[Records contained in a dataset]
----------

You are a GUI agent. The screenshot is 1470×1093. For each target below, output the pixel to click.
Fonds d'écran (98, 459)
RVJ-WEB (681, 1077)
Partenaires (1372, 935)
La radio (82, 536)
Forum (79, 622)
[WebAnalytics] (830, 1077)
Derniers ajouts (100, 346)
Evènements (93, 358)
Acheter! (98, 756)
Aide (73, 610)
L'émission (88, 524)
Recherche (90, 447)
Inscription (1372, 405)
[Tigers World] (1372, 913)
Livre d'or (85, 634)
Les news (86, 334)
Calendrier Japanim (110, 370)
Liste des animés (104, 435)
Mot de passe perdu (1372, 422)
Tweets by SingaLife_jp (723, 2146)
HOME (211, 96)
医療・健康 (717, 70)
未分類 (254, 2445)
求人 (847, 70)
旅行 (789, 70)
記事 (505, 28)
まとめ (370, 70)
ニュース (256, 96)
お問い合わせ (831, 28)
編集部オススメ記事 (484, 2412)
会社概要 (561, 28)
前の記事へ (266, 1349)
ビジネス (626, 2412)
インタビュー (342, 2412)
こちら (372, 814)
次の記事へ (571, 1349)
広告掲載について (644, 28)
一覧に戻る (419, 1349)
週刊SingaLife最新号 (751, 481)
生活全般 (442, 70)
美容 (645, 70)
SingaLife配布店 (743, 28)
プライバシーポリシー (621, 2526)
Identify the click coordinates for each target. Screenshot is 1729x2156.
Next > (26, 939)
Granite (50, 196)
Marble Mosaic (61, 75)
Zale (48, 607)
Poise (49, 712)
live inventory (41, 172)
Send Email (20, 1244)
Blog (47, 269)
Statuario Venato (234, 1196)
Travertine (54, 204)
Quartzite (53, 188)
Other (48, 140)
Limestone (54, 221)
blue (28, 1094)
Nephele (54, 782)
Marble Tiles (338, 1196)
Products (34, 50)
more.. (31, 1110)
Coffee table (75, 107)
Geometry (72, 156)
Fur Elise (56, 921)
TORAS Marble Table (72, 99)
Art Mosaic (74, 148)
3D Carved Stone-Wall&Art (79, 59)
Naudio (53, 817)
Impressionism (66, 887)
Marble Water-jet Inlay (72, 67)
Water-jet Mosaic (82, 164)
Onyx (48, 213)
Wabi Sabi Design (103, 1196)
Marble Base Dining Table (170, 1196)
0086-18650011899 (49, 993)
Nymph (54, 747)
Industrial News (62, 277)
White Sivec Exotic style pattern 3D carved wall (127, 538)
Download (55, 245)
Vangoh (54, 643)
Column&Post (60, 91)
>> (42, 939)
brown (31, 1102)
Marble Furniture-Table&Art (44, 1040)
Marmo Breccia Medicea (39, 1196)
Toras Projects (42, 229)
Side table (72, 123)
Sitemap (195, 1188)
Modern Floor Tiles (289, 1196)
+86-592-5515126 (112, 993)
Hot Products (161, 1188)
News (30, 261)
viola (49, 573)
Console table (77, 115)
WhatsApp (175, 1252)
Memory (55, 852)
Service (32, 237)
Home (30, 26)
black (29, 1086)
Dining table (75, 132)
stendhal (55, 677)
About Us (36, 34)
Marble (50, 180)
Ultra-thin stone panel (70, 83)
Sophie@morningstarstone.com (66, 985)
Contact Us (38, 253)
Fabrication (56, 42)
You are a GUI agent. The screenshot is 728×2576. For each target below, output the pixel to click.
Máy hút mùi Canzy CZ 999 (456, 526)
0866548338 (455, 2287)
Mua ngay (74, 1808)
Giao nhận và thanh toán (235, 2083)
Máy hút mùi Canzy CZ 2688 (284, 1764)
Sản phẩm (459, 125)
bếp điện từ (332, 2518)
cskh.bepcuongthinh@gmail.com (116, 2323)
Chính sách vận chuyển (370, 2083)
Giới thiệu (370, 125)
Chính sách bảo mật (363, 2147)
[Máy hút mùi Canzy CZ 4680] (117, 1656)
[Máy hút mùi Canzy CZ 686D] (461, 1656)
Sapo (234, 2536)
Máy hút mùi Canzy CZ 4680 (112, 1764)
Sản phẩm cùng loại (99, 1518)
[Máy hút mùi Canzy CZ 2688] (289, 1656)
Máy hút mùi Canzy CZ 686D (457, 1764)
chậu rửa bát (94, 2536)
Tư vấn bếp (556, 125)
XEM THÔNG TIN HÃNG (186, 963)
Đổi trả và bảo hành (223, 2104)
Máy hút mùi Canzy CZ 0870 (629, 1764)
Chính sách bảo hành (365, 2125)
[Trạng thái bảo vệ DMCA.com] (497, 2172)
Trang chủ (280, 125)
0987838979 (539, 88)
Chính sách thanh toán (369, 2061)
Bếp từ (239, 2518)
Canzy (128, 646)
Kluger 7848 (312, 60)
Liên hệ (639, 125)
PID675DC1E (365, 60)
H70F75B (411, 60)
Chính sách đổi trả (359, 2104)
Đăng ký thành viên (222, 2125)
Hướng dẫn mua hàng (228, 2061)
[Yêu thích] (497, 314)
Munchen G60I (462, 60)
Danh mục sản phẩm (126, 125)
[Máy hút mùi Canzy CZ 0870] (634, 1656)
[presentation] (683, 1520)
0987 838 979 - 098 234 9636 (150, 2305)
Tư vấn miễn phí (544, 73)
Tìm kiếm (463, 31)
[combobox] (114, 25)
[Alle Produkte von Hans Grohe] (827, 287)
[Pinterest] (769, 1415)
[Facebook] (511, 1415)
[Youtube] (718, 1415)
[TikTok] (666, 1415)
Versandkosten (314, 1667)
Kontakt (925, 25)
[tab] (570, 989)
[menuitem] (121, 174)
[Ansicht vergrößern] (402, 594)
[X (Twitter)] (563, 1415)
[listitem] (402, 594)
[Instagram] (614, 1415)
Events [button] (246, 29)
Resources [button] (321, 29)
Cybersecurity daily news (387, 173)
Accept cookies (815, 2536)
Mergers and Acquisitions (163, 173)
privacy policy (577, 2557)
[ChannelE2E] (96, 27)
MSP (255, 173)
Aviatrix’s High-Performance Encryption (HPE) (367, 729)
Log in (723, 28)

----------

■ **What you are asked to do**:
Each line above should be reproduced exactly, with nothing omitted.

■ **Output of the exercise**:
You are a GUI agent. The screenshot is 1470×1093. For each target below, output the pixel to click.
Fonds d'écran (98, 459)
RVJ-WEB (681, 1077)
Partenaires (1372, 935)
La radio (82, 536)
Forum (79, 622)
[WebAnalytics] (830, 1077)
Derniers ajouts (100, 346)
Evènements (93, 358)
Acheter! (98, 756)
Aide (73, 610)
L'émission (88, 524)
Recherche (90, 447)
Inscription (1372, 405)
[Tigers World] (1372, 913)
Livre d'or (85, 634)
Les news (86, 334)
Calendrier Japanim (110, 370)
Liste des animés (104, 435)
Mot de passe perdu (1372, 422)
Tweets by SingaLife_jp (723, 2146)
HOME (211, 96)
医療・健康 (717, 70)
未分類 (254, 2445)
求人 (847, 70)
旅行 (789, 70)
記事 (505, 28)
まとめ (370, 70)
ニュース (256, 96)
お問い合わせ (831, 28)
編集部オススメ記事 (484, 2412)
会社概要 (561, 28)
前の記事へ (266, 1349)
ビジネス (626, 2412)
インタビュー (342, 2412)
こちら (372, 814)
次の記事へ (571, 1349)
広告掲載について (644, 28)
一覧に戻る (419, 1349)
週刊SingaLife最新号 (751, 481)
生活全般 (442, 70)
美容 (645, 70)
SingaLife配布店 (743, 28)
プライバシーポリシー (621, 2526)
Identify the click coordinates for each target. Screenshot is 1729x2156.
Next > (26, 939)
Granite (50, 196)
Marble Mosaic (61, 75)
Zale (48, 607)
Poise (49, 712)
live inventory (41, 172)
Send Email (20, 1244)
Blog (47, 269)
Statuario Venato (234, 1196)
Travertine (54, 204)
Quartzite (53, 188)
Other (48, 140)
Limestone (54, 221)
blue (28, 1094)
Nephele (54, 782)
Marble Tiles (338, 1196)
Products (34, 50)
more.. (31, 1110)
Coffee table (75, 107)
Geometry (72, 156)
Fur Elise (56, 921)
TORAS Marble Table (72, 99)
Art Mosaic (74, 148)
3D Carved Stone-Wall&Art (79, 59)
Naudio (53, 817)
Impressionism (66, 887)
Marble Water-jet Inlay (72, 67)
Water-jet Mosaic (82, 164)
Onyx (48, 213)
Wabi Sabi Design (103, 1196)
Marble Base Dining Table (170, 1196)
0086-18650011899 (49, 993)
Nymph (54, 747)
Industrial News (62, 277)
White Sivec Exotic style pattern 3D carved wall (127, 538)
Download (55, 245)
Vangoh (54, 643)
Column&Post (60, 91)
>> (42, 939)
brown (31, 1102)
Marble Furniture-Table&Art (44, 1040)
Marmo Breccia Medicea (39, 1196)
Toras Projects (42, 229)
Side table (72, 123)
Sitemap (195, 1188)
Modern Floor Tiles (289, 1196)
+86-592-5515126 (112, 993)
Hot Products (161, 1188)
News (30, 261)
viola (49, 573)
Console table (77, 115)
WhatsApp (175, 1252)
Memory (55, 852)
Service (32, 237)
Home (30, 26)
black (29, 1086)
Dining table (75, 132)
stendhal (55, 677)
About Us (36, 34)
Marble (50, 180)
Ultra-thin stone panel (70, 83)
Sophie@morningstarstone.com (66, 985)
Contact Us (38, 253)
Fabrication (56, 42)
You are a GUI agent. The screenshot is 728×2576. For each target below, output the pixel to click.
Máy hút mùi Canzy CZ 999 (456, 526)
0866548338 (455, 2287)
Mua ngay (74, 1808)
Giao nhận và thanh toán (235, 2083)
Máy hút mùi Canzy CZ 2688 (284, 1764)
Sản phẩm (459, 125)
bếp điện từ (332, 2518)
cskh.bepcuongthinh@gmail.com (116, 2323)
Chính sách vận chuyển (370, 2083)
Giới thiệu (370, 125)
Chính sách bảo mật (363, 2147)
[Máy hút mùi Canzy CZ 4680] (117, 1656)
[Máy hút mùi Canzy CZ 686D] (461, 1656)
Sapo (234, 2536)
Máy hút mùi Canzy CZ 4680 (112, 1764)
Sản phẩm cùng loại (99, 1518)
[Máy hút mùi Canzy CZ 2688] (289, 1656)
Máy hút mùi Canzy CZ 686D (457, 1764)
chậu rửa bát (94, 2536)
Tư vấn bếp (556, 125)
XEM THÔNG TIN HÃNG (186, 963)
Đổi trả và bảo hành (223, 2104)
Máy hút mùi Canzy CZ 0870 (629, 1764)
Chính sách bảo hành (365, 2125)
[Trạng thái bảo vệ DMCA.com] (497, 2172)
Trang chủ (280, 125)
0987838979 (539, 88)
Chính sách thanh toán (369, 2061)
Bếp từ (239, 2518)
Canzy (128, 646)
Kluger 7848 (312, 60)
Liên hệ (639, 125)
PID675DC1E (365, 60)
H70F75B (411, 60)
Chính sách đổi trả (359, 2104)
Đăng ký thành viên (222, 2125)
Hướng dẫn mua hàng (228, 2061)
[Yêu thích] (497, 314)
Munchen G60I (462, 60)
Danh mục sản phẩm (126, 125)
[Máy hút mùi Canzy CZ 0870] (634, 1656)
[presentation] (683, 1520)
0987 838 979 - 098 234 9636 (150, 2305)
Tư vấn miễn phí (544, 73)
Tìm kiếm (463, 31)
[combobox] (114, 25)
[Alle Produkte von Hans Grohe] (827, 287)
[Pinterest] (769, 1415)
[Facebook] (511, 1415)
[Youtube] (718, 1415)
[TikTok] (666, 1415)
Versandkosten (314, 1667)
Kontakt (925, 25)
[tab] (570, 989)
[menuitem] (121, 174)
[Ansicht vergrößern] (402, 594)
[X (Twitter)] (563, 1415)
[listitem] (402, 594)
[Instagram] (614, 1415)
Events [button] (246, 29)
Resources [button] (321, 29)
Cybersecurity daily news (387, 173)
Accept cookies (815, 2536)
Mergers and Acquisitions (163, 173)
privacy policy (577, 2557)
[ChannelE2E] (96, 27)
MSP (255, 173)
Aviatrix’s High-Performance Encryption (HPE) (367, 729)
Log in (723, 28)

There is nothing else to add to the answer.